The Myth of Mirror Neurons («Il mito dei neuroni specchio») è il titolo di un libro che uscirà in agosto negli Stati Uniti. Lo firma Gregory Hickok, neuroscienziato cognitivo dell’Università della California a Irvine. Ma a fare rumore è soprattutto il sostegno espresso a questo libro dallo psicologo e linguista Steven Pinker, probabilmente la penna più brillante delle neuroscienze: «Ogni tanto - sostiene - c’è qualche scoperta che esce dai laboratori e prende vita propria». Sembra offrire «una spiegazione per tutti i misteri, una conferma dei nostri desideri più profondi» e diventa un’esca irresistibile per giornalisti, studiosi di altre discipline, artisti, affabulatori. Pinker ricorda che in passato è accaduto con alcune idee della meccanica quantistica e della relatività, fraintese e trasformate in suggestioni. Ed è convinto che stia succedendo anche con i neuroni specchio, a cui vengono attribuite funzioni immaginifiche e mai sperimentalmente dimostrate.

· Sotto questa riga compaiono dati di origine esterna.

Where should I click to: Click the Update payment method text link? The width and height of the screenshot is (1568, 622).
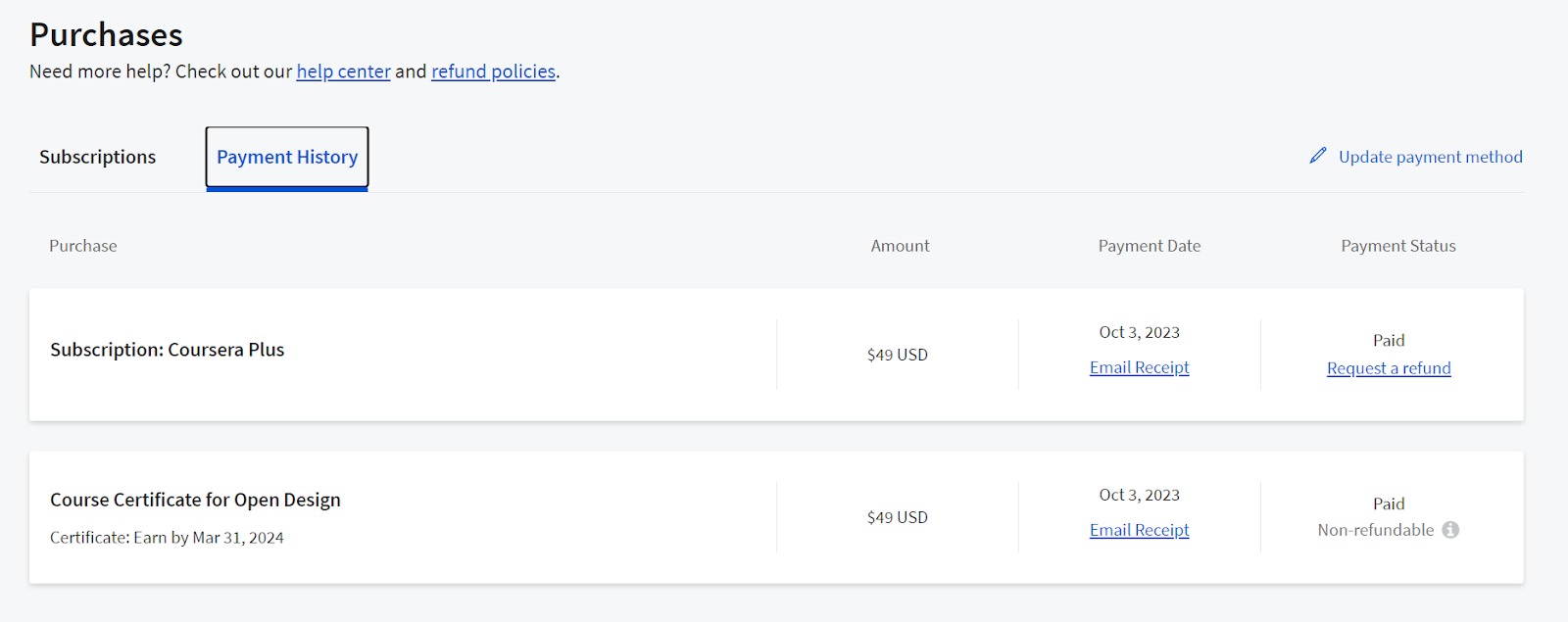click(1430, 157)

I sostenitori più ardenti di queste cellule, dentro e fuori l’accademia, le hanno incaricate di spiegare quasi tutto: dall’orientamento sessuale all’amore per la musica, dal linguaggio alla costruzione della pace. Era il 1992 quando un gruppo dell’Università di Parma riferì di aver trovato nella corteccia premotoria dei macachi una nuova classe di cellule «sensibili al significato delle azioni». Questi neuroni avevano la sorprendente capacità di attivarsi non solo quando una scimmia svolgeva un certo atto motorio, come afferrare un oggetto, ma anche quando vedeva un altro esemplare compiere lo stesso gesto. Giacomo Rizzolatti e colleghi, perciò, hanno ipotizzato che funzionassero come dei simulatori di realtà virtuale, che replicavano all’interno del cervello ciò che accadeva al di fuori, decodificando il comportamento degli altri.

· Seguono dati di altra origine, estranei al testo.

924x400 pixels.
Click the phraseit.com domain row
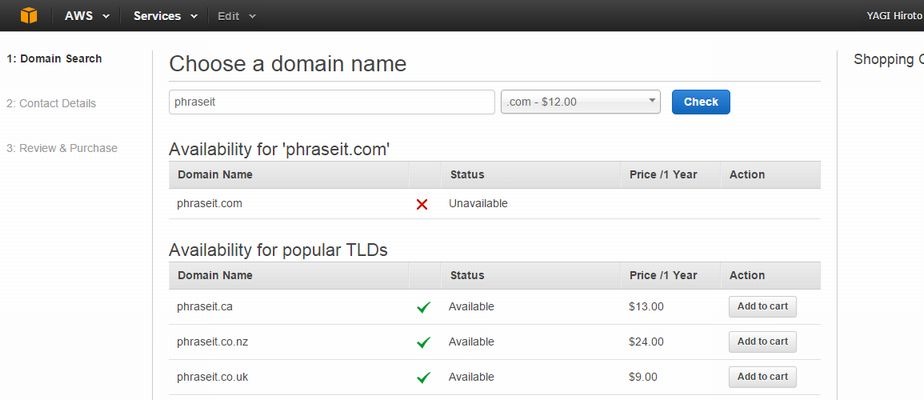tap(210, 204)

Nel frattempo questo campo di indagine è cresciuto fino a contare oltre 800 articoli scientifici, anche se ripetere sull’uomo gli esperimenti invasivi svolti sulle scimmie non è possibile. Bisogna accontentarsi di spiare dall’esterno l’attivazione delle aree cerebrali o sbirciare dentro con il permesso dei pazienti operati al cervello per altri motivi. Ancora prima di riuscire a dimostrare la loro esistenza nella specie umana, comunque, i neuroni specchio erano già diventati il nuovo baricentro della nostra umanità. Vilayanur Ramachandran, neuroscienziato famoso per il suo lavoro sugli arti fantasma degli amputati, ha pronosticato che «i neuroni specchio avrebbero trasformato la psicologia come il Dna aveva fatto con la biologia». Ha tenuto una conferenza Ted intitolata I neuroni che hanno plasmato la civiltà. Ha attribuito loro l’ipotetico «big bang cognitivo» che centomila anni fa ci avrebbe fatto compiere il salto di qualità in quanto specie che parla, inventa, trasmette la propria cultura.

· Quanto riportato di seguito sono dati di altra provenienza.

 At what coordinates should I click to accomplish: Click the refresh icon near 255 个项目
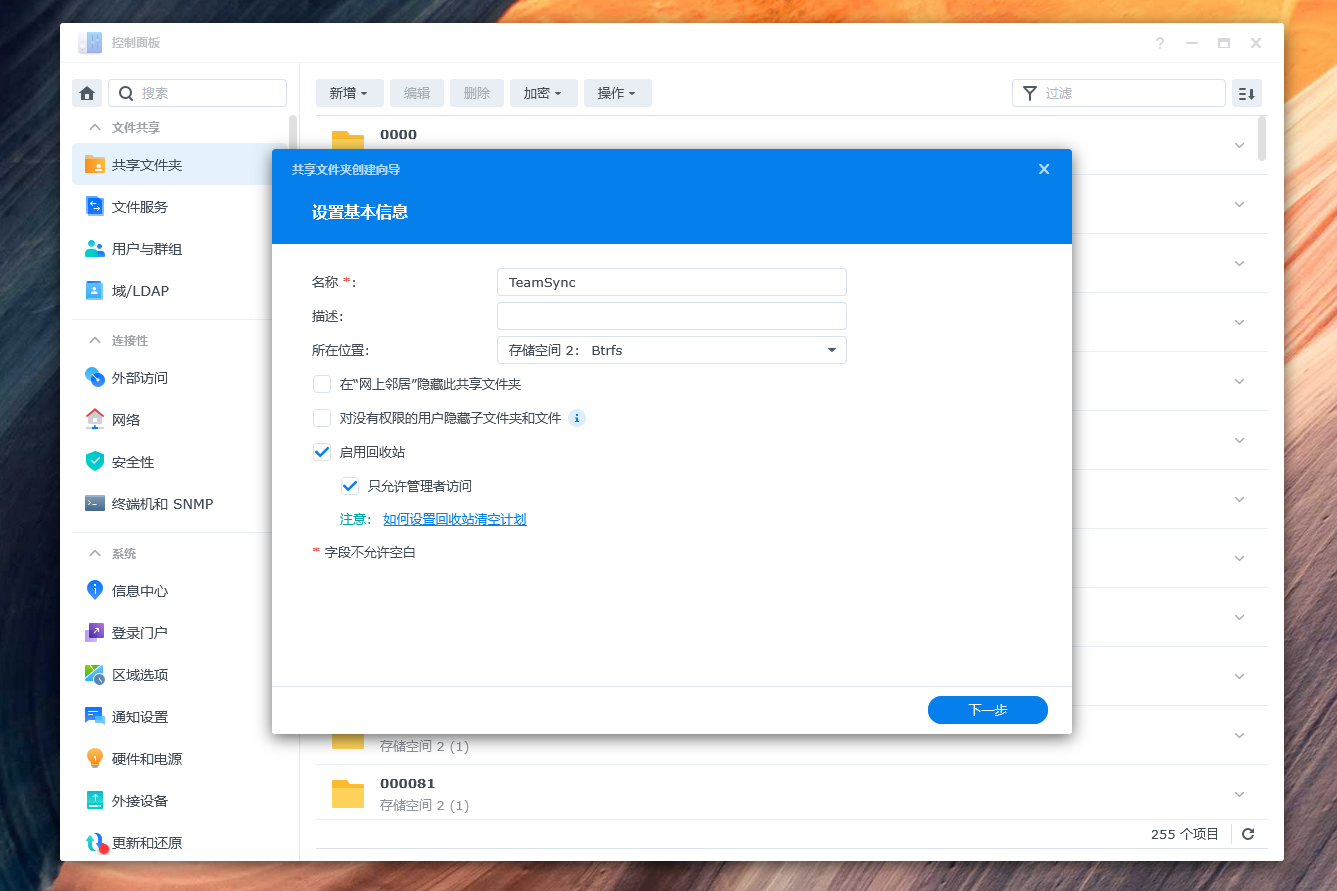click(1248, 833)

Lo scienziato di origine indiana non è il solo. In molti si sono abbandonati a speculazioni tanto seducenti quanto spericolate, perché prescindono dai fatti accertati in laboratorio. Lo stesso Rizzolatti, che quest’anno ha vinto il prestigioso Brain Prize, si è detto meravigliato su «Psichiatria online» per l’entusiasmo di «media, psicoanalisti, sociologi e persone che di solito non sanno nemmeno cosa sia la neurofisiologia». I critici invitano a fermare questo circo e puntano il dito su alcune debolezze intrinseche della scienza dei neuroni specchio. Ritengono che l’attivazione di queste cellule potrebbe non essere la causa ma la conseguenza della comprensione delle azioni degli altri e ipotizzano il coinvolgimento di reti neurali complesse. Giudicano poco convincente anche la teoria secondo cui la rottura del sistema dei neuroni specchio spiegherebbe l’autismo. «Non c’è ancora una ricerca che dimostri che questi neuroni siano vitali per l’empatia umana, e ci sono delle ragioni per credere che l’empatia sia possibile anche senza di essi», ha sostenuto su «Wired» Christian Jarrett, il cui libro Great Myths of the Brain («I grandi miti del cervello») uscirà ad ottobre in Gran Bretagna. Possiamo anche chiamarli i «neuroni di Gandhi», come fa qualcuno, ma nei prossimi mesi saranno loro a far litigare gli scienziati.